Children stuck in failing schools are losing out on a decent education, students who could benefit more from other schools miss opportunities,…competition is a good way to let the schools compete for the students, let them thrive to improve.
Do we want to keep our schools mediocre?
I am all for choice…they are my kids, why should someone else decide where they have to attend school?

— Verona
1:17 pm October 21st, 2009

By all means, let’s pass a law that says every kid in the state can be enrolled in the Clayton school district. I can’t imagine why that wouldn’t work…

— Left_in_Jeff
2:06 pm October 21st, 2009

If we want real education reform universal public school Pre-K is the only way to go. All the research supports Pre-K.
There is no hard emperical data to support open enrollment - public school “vouchers” in improving districts or student achievment.
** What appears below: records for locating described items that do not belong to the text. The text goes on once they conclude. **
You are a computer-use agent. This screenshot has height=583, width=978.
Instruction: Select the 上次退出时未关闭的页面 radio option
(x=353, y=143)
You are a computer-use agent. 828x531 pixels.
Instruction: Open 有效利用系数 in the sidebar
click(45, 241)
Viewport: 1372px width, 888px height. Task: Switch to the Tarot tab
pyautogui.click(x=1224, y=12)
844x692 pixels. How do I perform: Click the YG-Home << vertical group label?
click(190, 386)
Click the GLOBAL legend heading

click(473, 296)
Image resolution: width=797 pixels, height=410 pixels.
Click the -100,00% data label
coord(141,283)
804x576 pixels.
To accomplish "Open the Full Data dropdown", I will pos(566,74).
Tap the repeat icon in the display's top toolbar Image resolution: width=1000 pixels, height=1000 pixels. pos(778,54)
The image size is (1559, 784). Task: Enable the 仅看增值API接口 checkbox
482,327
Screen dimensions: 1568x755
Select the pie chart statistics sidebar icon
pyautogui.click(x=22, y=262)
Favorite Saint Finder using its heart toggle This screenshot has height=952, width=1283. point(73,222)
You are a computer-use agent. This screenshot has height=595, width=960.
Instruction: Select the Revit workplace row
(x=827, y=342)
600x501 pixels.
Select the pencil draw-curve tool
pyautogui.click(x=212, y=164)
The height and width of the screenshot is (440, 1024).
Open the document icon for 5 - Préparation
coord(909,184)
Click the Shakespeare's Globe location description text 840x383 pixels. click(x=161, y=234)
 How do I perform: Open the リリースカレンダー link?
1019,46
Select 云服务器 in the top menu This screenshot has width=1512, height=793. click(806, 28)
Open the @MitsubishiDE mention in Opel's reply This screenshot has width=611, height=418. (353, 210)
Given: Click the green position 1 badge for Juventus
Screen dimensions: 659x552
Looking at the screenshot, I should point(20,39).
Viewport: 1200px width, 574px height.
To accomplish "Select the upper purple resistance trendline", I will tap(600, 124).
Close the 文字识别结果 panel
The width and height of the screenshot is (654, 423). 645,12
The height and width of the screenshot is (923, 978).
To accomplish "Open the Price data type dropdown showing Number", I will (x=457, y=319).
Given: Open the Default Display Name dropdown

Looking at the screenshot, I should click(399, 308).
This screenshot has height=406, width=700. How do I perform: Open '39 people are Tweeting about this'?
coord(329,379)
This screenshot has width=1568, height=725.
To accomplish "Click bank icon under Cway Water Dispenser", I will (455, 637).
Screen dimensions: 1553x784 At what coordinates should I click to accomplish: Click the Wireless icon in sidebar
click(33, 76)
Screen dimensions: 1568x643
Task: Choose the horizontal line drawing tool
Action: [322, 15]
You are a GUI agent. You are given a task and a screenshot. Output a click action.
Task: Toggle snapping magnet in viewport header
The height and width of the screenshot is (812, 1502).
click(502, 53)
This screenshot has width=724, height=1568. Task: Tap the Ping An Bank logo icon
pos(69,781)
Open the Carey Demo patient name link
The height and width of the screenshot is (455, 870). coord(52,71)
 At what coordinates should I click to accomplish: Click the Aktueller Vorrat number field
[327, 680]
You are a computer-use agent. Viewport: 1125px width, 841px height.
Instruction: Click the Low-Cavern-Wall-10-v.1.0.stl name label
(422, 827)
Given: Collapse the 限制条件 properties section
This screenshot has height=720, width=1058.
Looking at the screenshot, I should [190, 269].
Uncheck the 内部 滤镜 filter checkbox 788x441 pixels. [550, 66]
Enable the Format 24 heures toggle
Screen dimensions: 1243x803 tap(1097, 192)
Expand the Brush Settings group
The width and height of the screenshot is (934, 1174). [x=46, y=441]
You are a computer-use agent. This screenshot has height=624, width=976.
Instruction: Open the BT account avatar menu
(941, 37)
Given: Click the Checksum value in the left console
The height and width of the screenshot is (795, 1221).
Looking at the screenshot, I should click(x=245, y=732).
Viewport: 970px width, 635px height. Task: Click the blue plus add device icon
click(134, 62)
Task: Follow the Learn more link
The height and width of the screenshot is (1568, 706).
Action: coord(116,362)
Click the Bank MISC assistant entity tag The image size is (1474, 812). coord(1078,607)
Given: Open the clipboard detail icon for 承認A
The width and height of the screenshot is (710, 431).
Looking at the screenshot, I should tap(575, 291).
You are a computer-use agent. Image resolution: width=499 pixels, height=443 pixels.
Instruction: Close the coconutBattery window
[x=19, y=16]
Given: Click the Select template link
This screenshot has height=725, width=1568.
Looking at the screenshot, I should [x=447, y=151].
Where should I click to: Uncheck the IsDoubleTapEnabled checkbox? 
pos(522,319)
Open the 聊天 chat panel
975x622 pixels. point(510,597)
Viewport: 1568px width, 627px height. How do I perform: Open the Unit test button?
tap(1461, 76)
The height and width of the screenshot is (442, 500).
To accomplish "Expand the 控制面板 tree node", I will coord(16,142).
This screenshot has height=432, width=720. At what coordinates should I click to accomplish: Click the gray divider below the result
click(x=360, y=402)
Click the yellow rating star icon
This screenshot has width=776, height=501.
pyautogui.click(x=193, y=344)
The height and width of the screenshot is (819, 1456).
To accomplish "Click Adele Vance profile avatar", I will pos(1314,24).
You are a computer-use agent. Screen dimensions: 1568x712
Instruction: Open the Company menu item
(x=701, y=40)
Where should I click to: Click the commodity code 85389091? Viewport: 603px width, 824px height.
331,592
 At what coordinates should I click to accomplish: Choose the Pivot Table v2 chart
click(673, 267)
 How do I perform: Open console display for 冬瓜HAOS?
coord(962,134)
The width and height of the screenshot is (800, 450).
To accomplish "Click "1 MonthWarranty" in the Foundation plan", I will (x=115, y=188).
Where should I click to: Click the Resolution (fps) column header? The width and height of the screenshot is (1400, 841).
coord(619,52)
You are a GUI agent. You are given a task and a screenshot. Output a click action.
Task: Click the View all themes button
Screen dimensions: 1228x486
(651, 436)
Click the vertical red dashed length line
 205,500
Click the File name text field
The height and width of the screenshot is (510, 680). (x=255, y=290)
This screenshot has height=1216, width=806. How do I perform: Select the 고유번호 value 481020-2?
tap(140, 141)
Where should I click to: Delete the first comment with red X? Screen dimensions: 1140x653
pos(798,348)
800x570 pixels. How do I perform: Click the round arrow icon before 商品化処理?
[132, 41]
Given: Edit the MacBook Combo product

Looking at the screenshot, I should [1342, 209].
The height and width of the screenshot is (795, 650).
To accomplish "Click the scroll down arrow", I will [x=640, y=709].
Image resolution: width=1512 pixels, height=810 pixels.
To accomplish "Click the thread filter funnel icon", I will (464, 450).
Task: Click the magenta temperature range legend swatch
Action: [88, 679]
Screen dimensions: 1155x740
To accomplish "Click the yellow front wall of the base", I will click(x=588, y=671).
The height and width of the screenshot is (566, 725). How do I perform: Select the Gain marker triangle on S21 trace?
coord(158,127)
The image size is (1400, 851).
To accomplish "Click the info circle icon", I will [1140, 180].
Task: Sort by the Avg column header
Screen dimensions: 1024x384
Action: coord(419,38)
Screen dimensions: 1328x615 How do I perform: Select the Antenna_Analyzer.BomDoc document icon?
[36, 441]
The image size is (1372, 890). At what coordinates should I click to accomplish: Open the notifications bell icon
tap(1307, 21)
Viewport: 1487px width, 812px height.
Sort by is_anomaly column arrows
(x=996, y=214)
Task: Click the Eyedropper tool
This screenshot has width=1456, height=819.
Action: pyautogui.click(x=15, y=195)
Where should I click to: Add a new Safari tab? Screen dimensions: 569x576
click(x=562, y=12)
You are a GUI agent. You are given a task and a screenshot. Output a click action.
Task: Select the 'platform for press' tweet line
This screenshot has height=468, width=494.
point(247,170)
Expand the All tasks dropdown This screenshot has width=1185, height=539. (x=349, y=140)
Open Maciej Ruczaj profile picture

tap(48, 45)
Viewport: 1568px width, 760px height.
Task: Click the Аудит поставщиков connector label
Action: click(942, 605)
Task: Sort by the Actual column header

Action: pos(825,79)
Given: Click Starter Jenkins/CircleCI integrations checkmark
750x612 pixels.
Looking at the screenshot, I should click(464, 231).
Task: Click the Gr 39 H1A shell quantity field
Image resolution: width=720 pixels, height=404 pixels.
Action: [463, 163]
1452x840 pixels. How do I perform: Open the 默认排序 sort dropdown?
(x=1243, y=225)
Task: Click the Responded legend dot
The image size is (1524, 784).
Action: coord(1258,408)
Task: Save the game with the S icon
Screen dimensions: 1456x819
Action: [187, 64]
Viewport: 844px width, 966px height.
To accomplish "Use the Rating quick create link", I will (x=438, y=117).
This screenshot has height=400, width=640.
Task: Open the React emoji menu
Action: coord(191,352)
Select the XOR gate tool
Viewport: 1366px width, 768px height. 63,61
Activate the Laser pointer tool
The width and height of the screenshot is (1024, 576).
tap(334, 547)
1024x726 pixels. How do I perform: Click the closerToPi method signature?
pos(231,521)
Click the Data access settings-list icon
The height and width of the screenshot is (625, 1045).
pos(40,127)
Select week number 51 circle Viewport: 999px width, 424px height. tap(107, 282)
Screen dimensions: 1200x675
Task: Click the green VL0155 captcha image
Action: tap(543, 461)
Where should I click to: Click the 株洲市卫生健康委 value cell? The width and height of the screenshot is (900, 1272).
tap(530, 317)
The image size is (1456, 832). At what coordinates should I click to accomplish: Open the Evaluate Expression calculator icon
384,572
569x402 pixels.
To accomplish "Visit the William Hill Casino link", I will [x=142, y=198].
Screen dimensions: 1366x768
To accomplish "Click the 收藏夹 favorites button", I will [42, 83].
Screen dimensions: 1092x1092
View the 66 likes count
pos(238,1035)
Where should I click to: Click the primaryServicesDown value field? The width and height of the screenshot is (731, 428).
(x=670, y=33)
There is no evidence to support that free-market “competition” between
“have” and “have-not” districts improves education. In fact there is evidence that it has a negative impact on the districts that lose students
and motivated parents. Right now most of us aren’t real charmed with
the “competition” from Wall-Street record.

— Byron
2:10 pm October 21st, 2009

Amazingly, purported “competition” in public education does not improve student performance. Public schools take all students, a novel concept for private schools. Open enrollment, vouchers and other efforts to destroy public education do not improve educational opportunities for students. They merely allow affluent students to leave, taking resources with them which make it difficult to meet the needs of those students who remain. Perhaps we should support public schools and our teachers to help enhance educational opportunities.

— Woody
4:24 pm October 21st, 2009

Byron, Woody:

You could only say there is ‘no evidence’ regarding the potential benefits of giving parents educational options if you haven’t bother to look for any. Educational choice programs have been the subject of a quite substantial body of research over the past two decades - not just on the national scale, but internationally as well! - and much (though not all) of it has suggested that when parents have a broader range of educational options for their children, schools tend to perform better and the parents tend to be MUCH happier with the education their children receive. As a starting point, I’d recommend reading “School Choice: The Findings” by Herbert J. Walberg, or perusing the research posted at Harvard’s website dedicated to education policy research: http://www.hks.harvard.edu/pepg/research.htm . Having done that, you might still disagree with the conclusions that the researchers have come to - but you would at least be engaging in a reasoned discussion instead of spouting nonsense like “there’s no evidence…”

— Pelagius
9:03 am October 22nd, 2009

Pelagius,
We can never enter upon the path of virtue, unless we have hope as our guide and companion . . . looked up Walberg’s stuff published by the Libertarian Think Tank Cato Institute. This group is widely recognized as being driven by ideology not data. Still stand by the statement but will add no CREDIBLE emperical evidence in support of “Open Enrollment.”
Last evening Senator Cunningham may have let the Virtual Cat out
of the Virtual Open Enrollement bag. For-profit virtual school companies have benefited by removing taxpayer dollars from residents’ school districts remember - might be a concern regarding Open Enrollment.